Play: Ben Lively, Reds bats/stacks, moderate Rockies value bats

Update Notes: 

Boston Red Sox (+126/3.98) @ Minnesota Twins (-136/4.61)

The Red Sox and Twins square off with Boston carrying just a 3.98-run implied team total against righty Bailey Ober who projects as a mid-range option at what is probably too high a price on both sites. For $9,200/$9,600 Ober can be deployed in this spot, but he is not a true value or a true stud option on the mound. The righty has a 24.2% strikeout rate with a 2.65 ERA but telling 4.35 xFIP and he has allowed a lot of premium contact while being lucky to avoid home runs. Ober is an OK buy from the lower-middle of the pitching board but we have at least a dozen pitchers ranked ahead of him on a weak slate.
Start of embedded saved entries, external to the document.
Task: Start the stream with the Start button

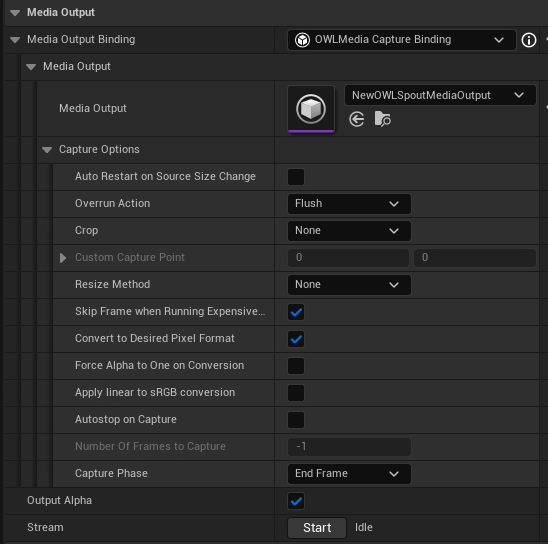Action: 317,528
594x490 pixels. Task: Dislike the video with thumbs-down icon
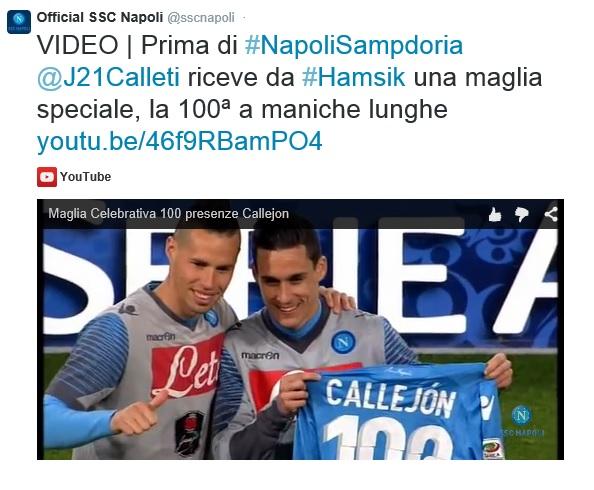[522, 214]
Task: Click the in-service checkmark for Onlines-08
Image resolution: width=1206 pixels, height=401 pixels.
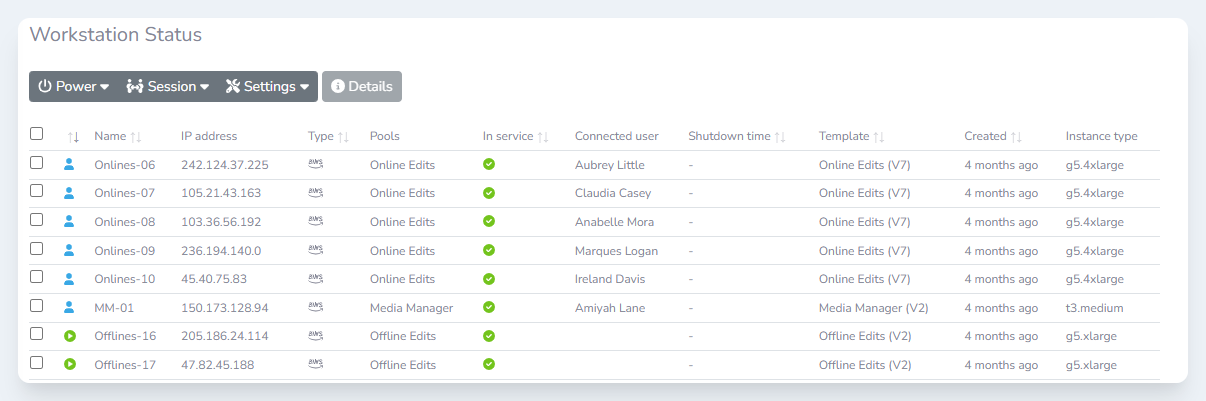Action: pos(489,222)
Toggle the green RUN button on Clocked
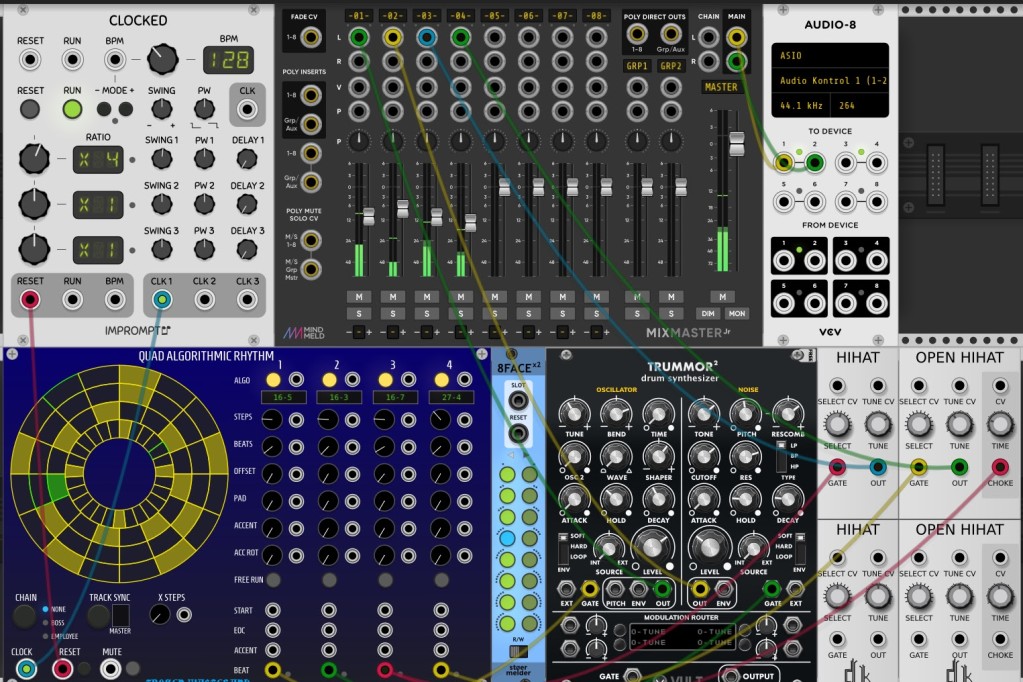Image resolution: width=1023 pixels, height=682 pixels. pyautogui.click(x=72, y=109)
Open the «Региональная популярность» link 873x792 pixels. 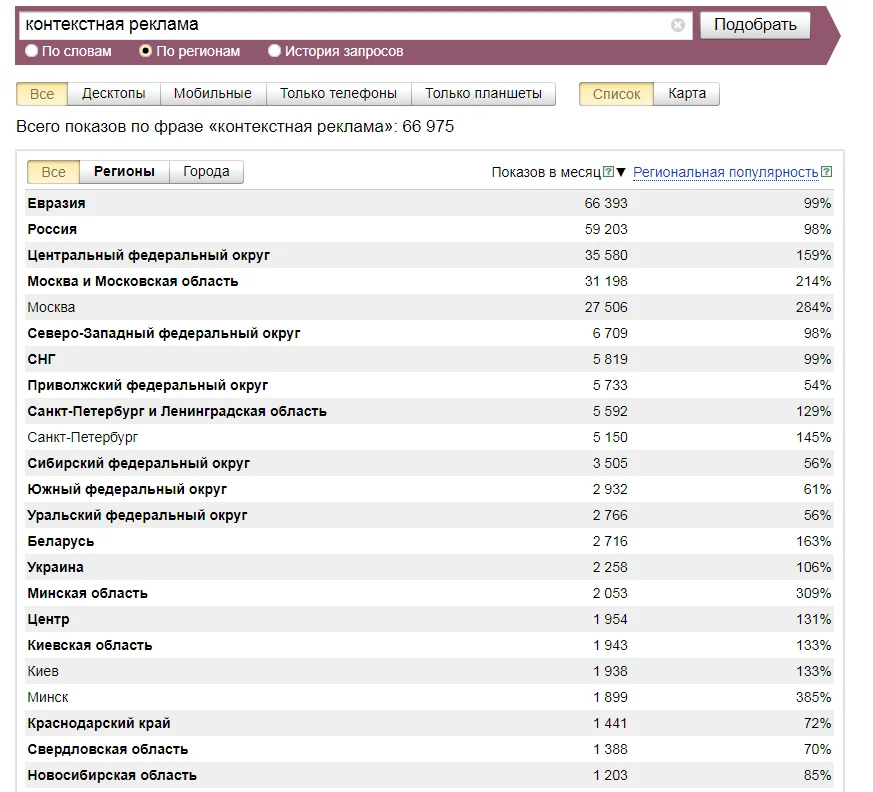click(x=727, y=171)
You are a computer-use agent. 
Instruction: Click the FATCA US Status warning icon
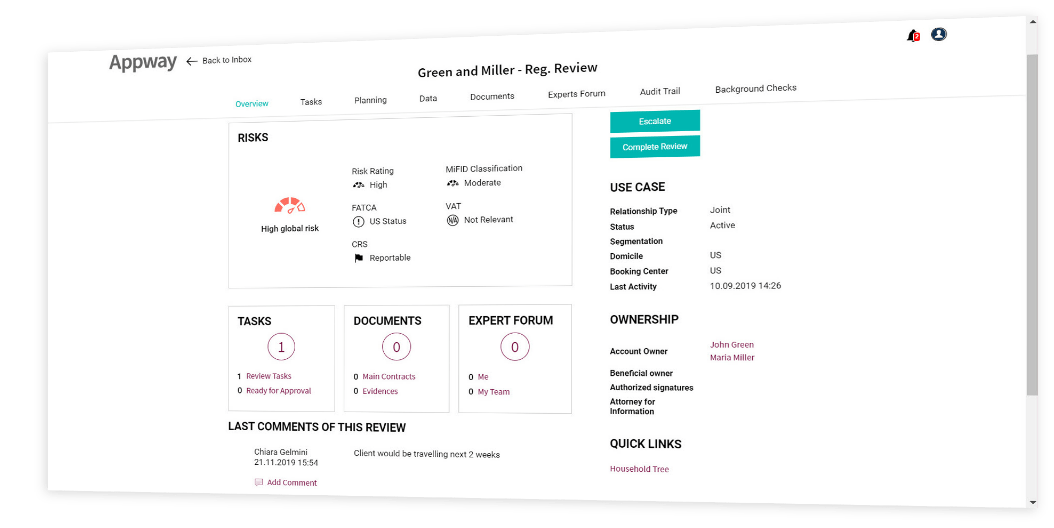[358, 221]
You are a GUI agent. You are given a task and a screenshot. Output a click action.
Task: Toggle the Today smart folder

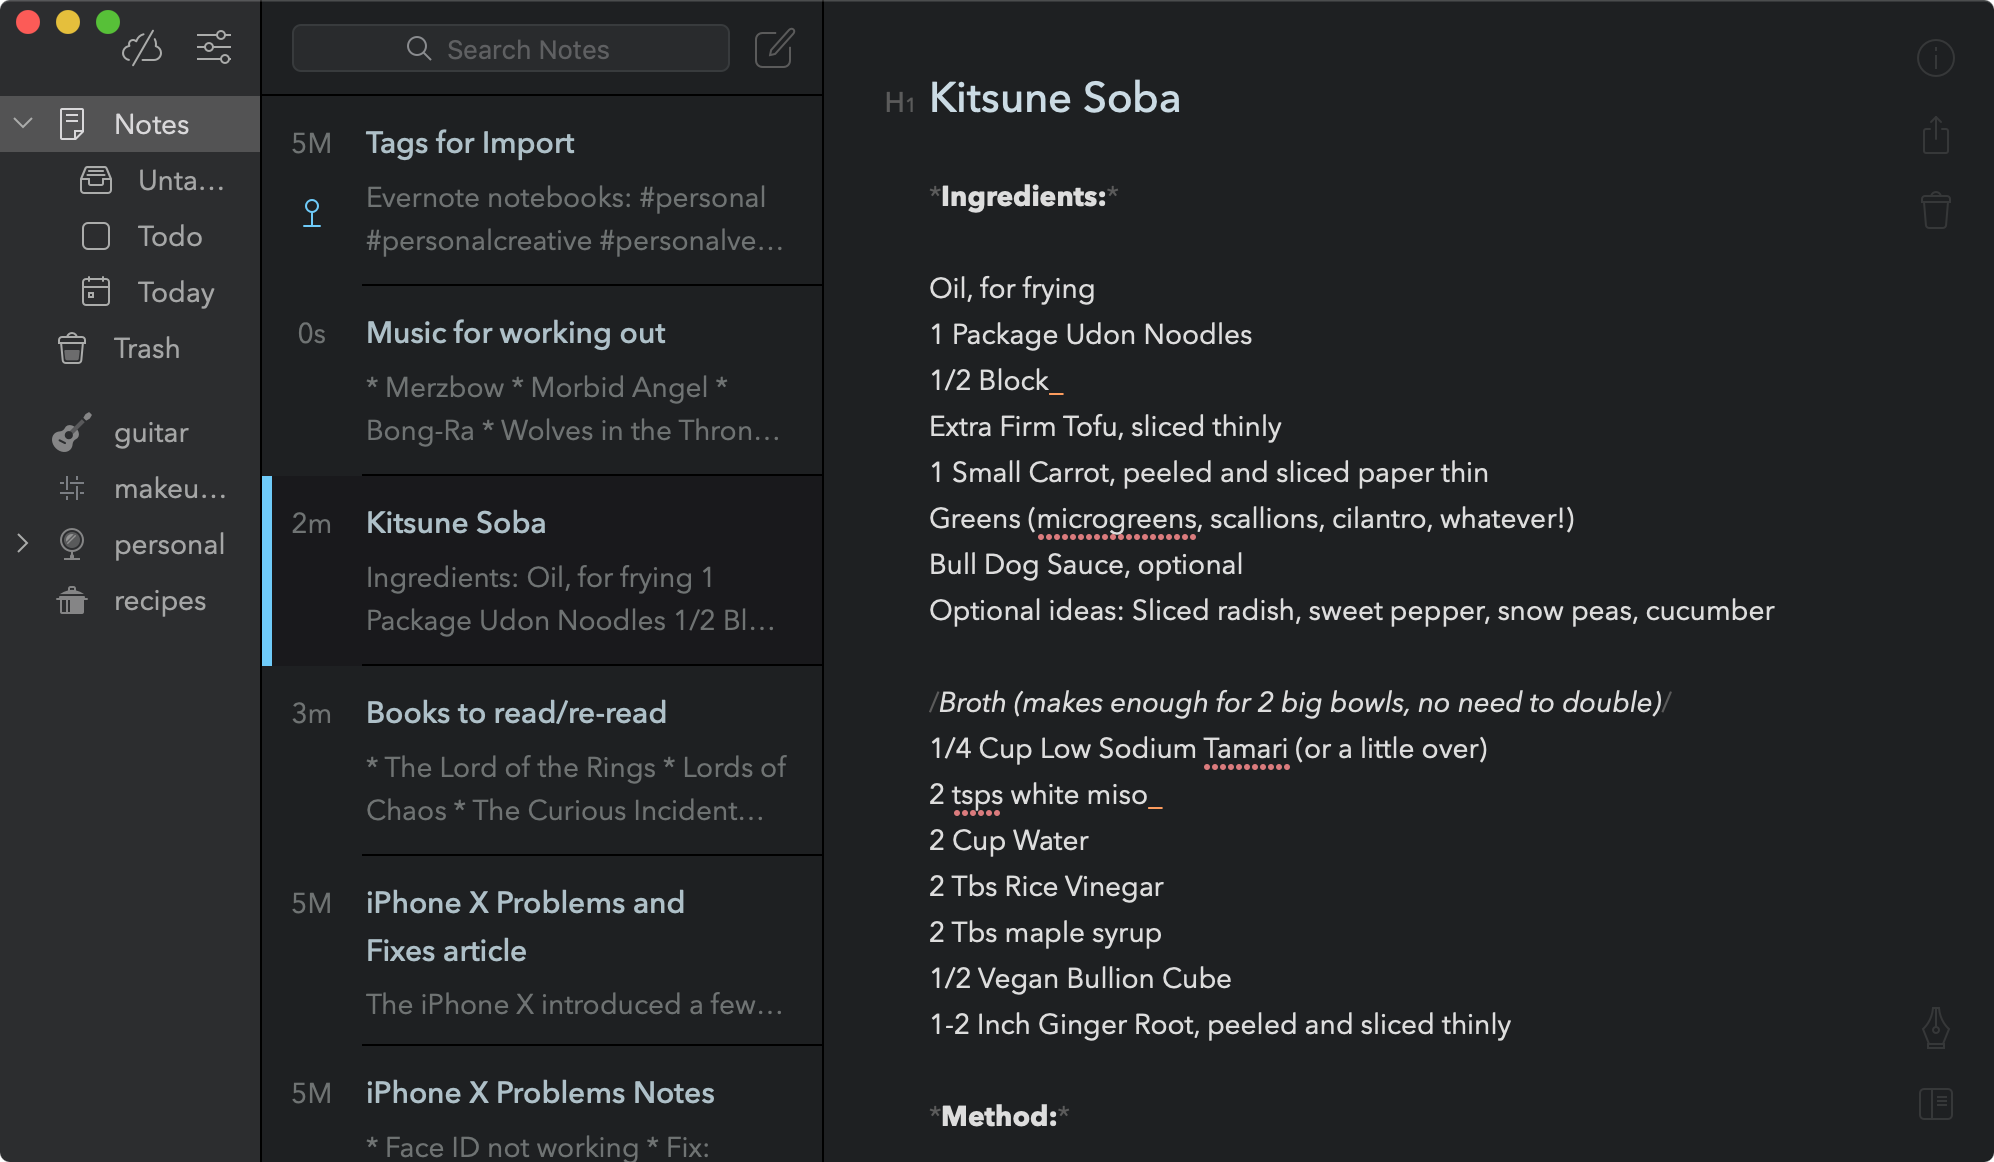coord(176,292)
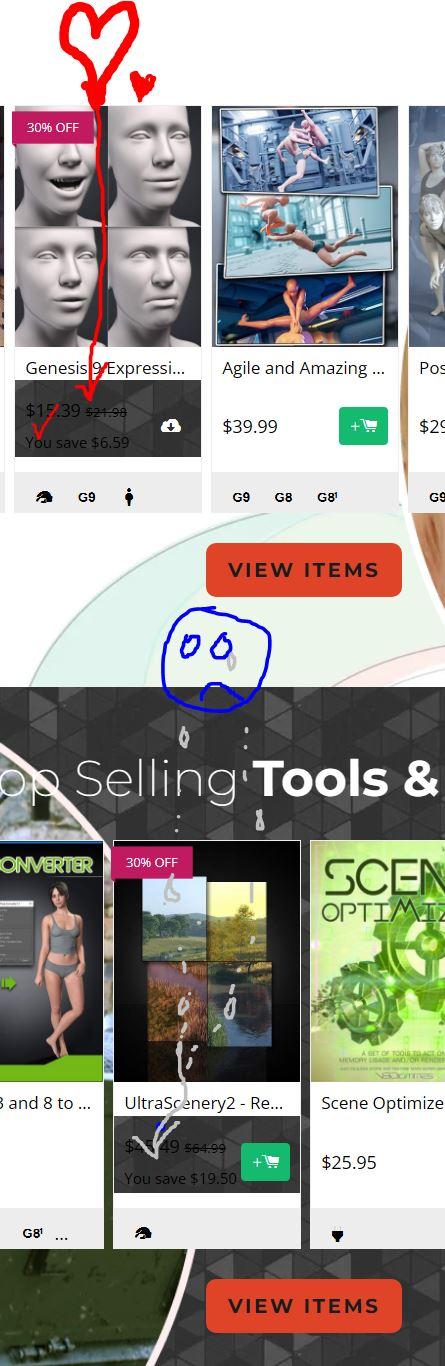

The Red Sox lineup is top-heavy, but that top is very good. Alex Verdugo has five home runs and a 130 WRC+ as a strong correlated scoring option in the leadoff role at a good price. Justin Turner has 10 home runs and is slashing .277/.352/.447 with a 118 WRC+ and .170 ISO on a 41.6% hard-hit rate while striking out just 15.1% of the time as a rock-solid veteran. Turner is cheap on both sites and helps offset the pricing and popularity of Rafael Devers when the public turns to Boston. The team seems likely to be low-owned tonight, the top few hitters could be a value bubble against Ober. Devers has 17 home runs and a .249 ISO this season while creating runs eight percent better than average. Adam Duvall has four home runs in 71 plate appearances with a 15.2% barrel rate, he has been a major power hitter for years and is fairly priced at $5,000/$3,100 in the outfield. Masataka Yoshida has hit seven home runs while slashing .302/.375/.473 with a 132 WRC+ in his first MLB season. Yoshida is a good buy at $5,600/$3,400. Christian Arroyo, Triston CasasReese McGuire, and Pablo Reyes round out the lineup, Casas is the one we want as a primary option in stacks when looking to the bottom-half of the lineup. The first baseman has disappointed overall but has positive indicators in several spots, including his 12.9% barrel rate and 45.7% hard-hit rate. Even without showing a ton of quality, Casas has eight home runs with a .180 ISO and 100 WRC+. Those numbers are likely to trend up in the season’s second-half, Casas is a good buy at $2,800/$2,500 at first base.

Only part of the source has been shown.